A high-level schematic representation of the internal workings of the web component highlighting where we can improve rendering performance using the browser's localStorage:

Diagram of Speedlify-Component methods

Here's the rest of the onMount lifecycle function:

    *.tsx    
  onMount(() => {
    async function fetchVitals() {
      if (typeof window !== 'undefined') {
        await import('speedlify-score')
        const url = `${SPEEDLIFY_URL}/api/${SPEEDLIFY_HASH}.json`

        // Try to get the data from localStorage
        const cachedData = localStorage.getItem(url)
        if (cachedData) {
          try {
            const { data, timestamp } = JSON.parse(cachedData)
            setData(data)

            // If the data is less than 24 hours old, don't fetch new data
            if (Date.now() - timestamp < ONE_DAY) {
              return
            }
          } catch (error) {
            console.error('Error parsing data:', error)
          }
        }

        // Fetch new data and store it in localStorage with a timestamp
        try {
          const result = await fetch(url).then((res) => res.json())
          if (result) {
            localStorage.setItem(url, JSON.stringify({ data: result, timestamp: Date.now() }))
            setData(result)
          } else {
            console.error('Fetched data is undefined')
          }
        } catch (error) {
          console.error('Error fetching data:', error)
        }
      }
    }

    fetchVitals()
  })

Here's how it works:

  1. When our component mounts, it calls the fetchVitals() function. This function first checks if the speedlify-score module is available. If it is, it constructs a URL to fetch the performance data.

  2. Before making the network request, it tries to fetch the data from localStorage. If the data is available and less than 24 hours old, it uses this cached data instead of making a new request. This can significantly improve the performance of our component by reducing unnecessary network requests.

  3. If the cached data is not available or more than 24 hours old, it fetches the data from the Speedlify API and stores it in localStorage along with the current timestamp. This data is then used to update the component.

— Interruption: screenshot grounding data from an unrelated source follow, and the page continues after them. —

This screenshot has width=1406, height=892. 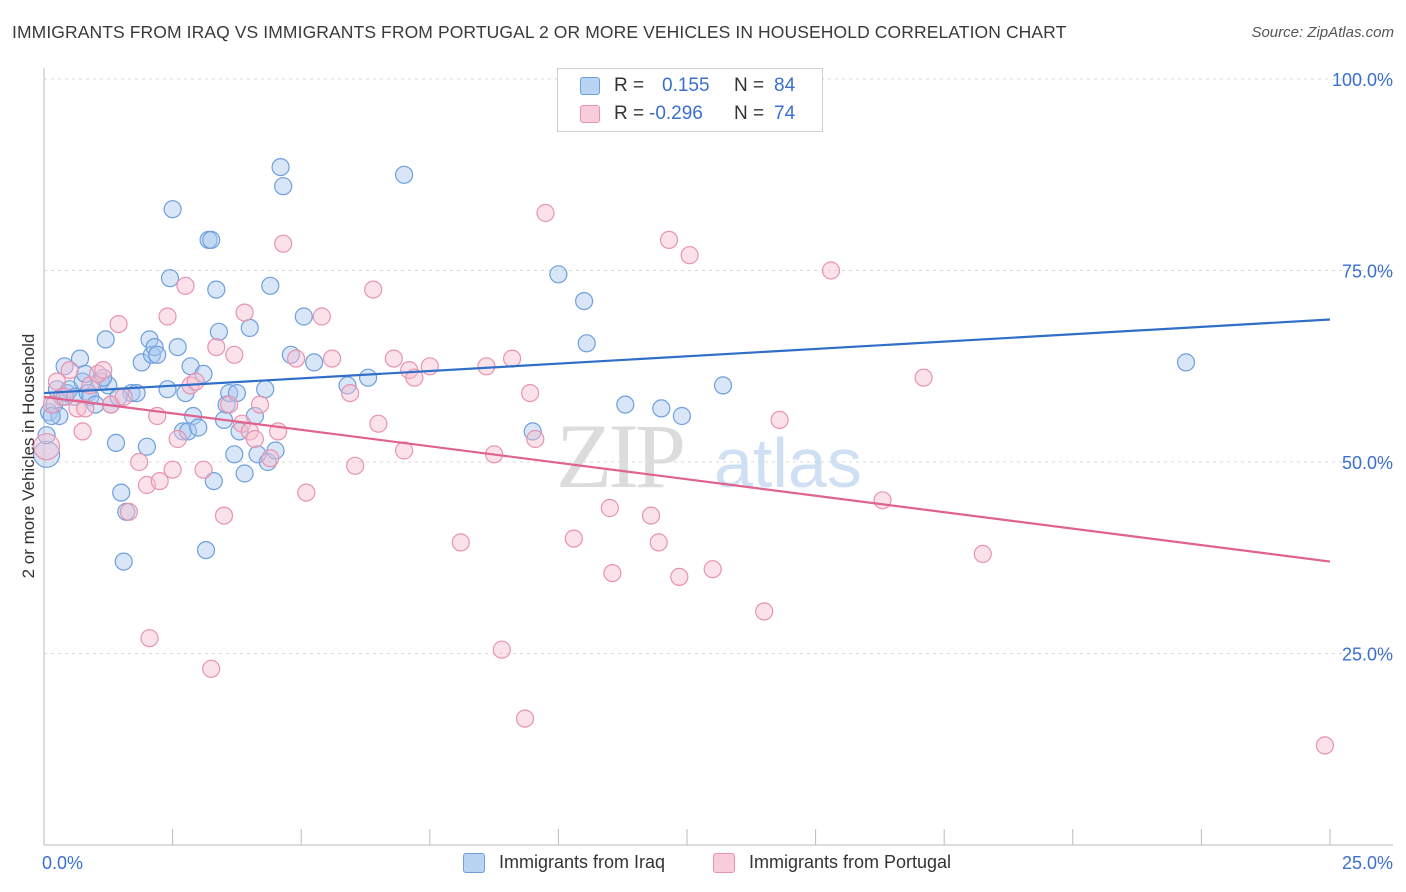 I want to click on series-label-iraq: Immigrants from Iraq, so click(x=582, y=862).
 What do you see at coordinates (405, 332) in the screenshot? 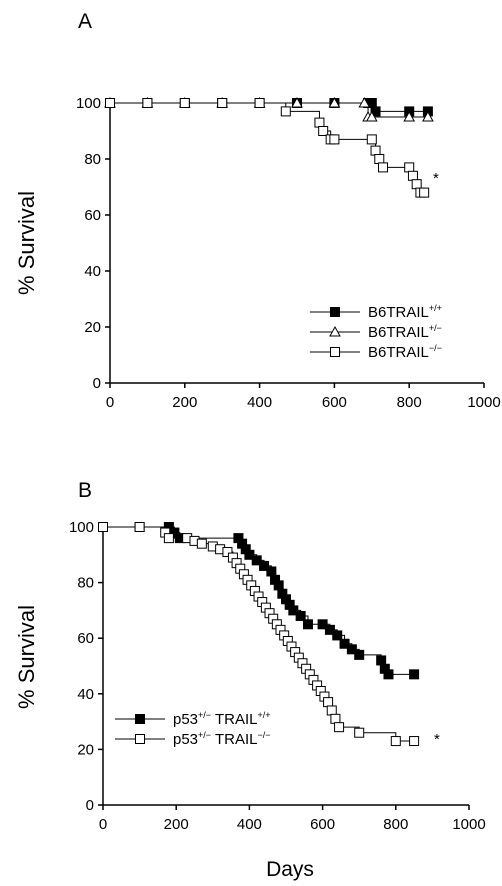
I see `legend-label: B6TRAIL+/−` at bounding box center [405, 332].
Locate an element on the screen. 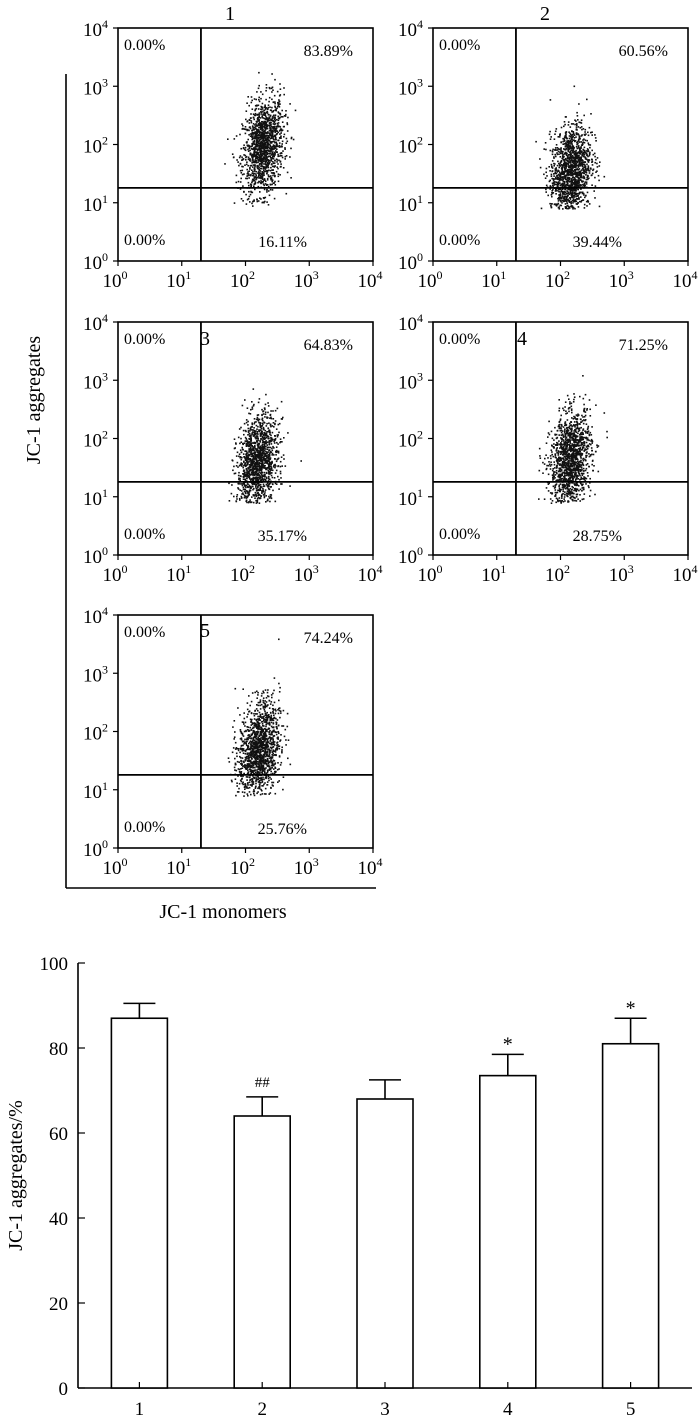 This screenshot has width=700, height=1420. quadrant-lower-right-percent: 35.17% is located at coordinates (282, 536).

This simple caching strategy improves the performance of the Speedlify component in my Solid app. By reducing unnecessary network requests, we can ensure that our component loads quickly and efficiently, providing a better user experience.

Result

Performance Chart

Here is the performance graph showcasing the initial load time of this implementation without using localStorage cache:

Performance chart of speedlify component

  • Blue Line (DOMContentLoaded): This line indicates when the initial HTML document has been completely loaded and parsed, without waiting for stylesheets, images, and subframes to finish loading. Any scripts that are running when this event fires are typically manipulating the DOM, and they can delay the DOMContentLoaded event.

  • Red Line (load event): This line indicates when the entire page and all its related resources like stylesheets, images, and scripts have been fully loaded.

Observing the Onload Event, we can discern that the page has been completely loaded, and the Speedlify component, being a non-critical element of the page, is rendered subsequently. It's important to note that this scenario is demonstrated with the cache disabled. Therefore, the rendering of the Speedlify component is deferred until the data fetching is completed, as indicated by the script execution timeline.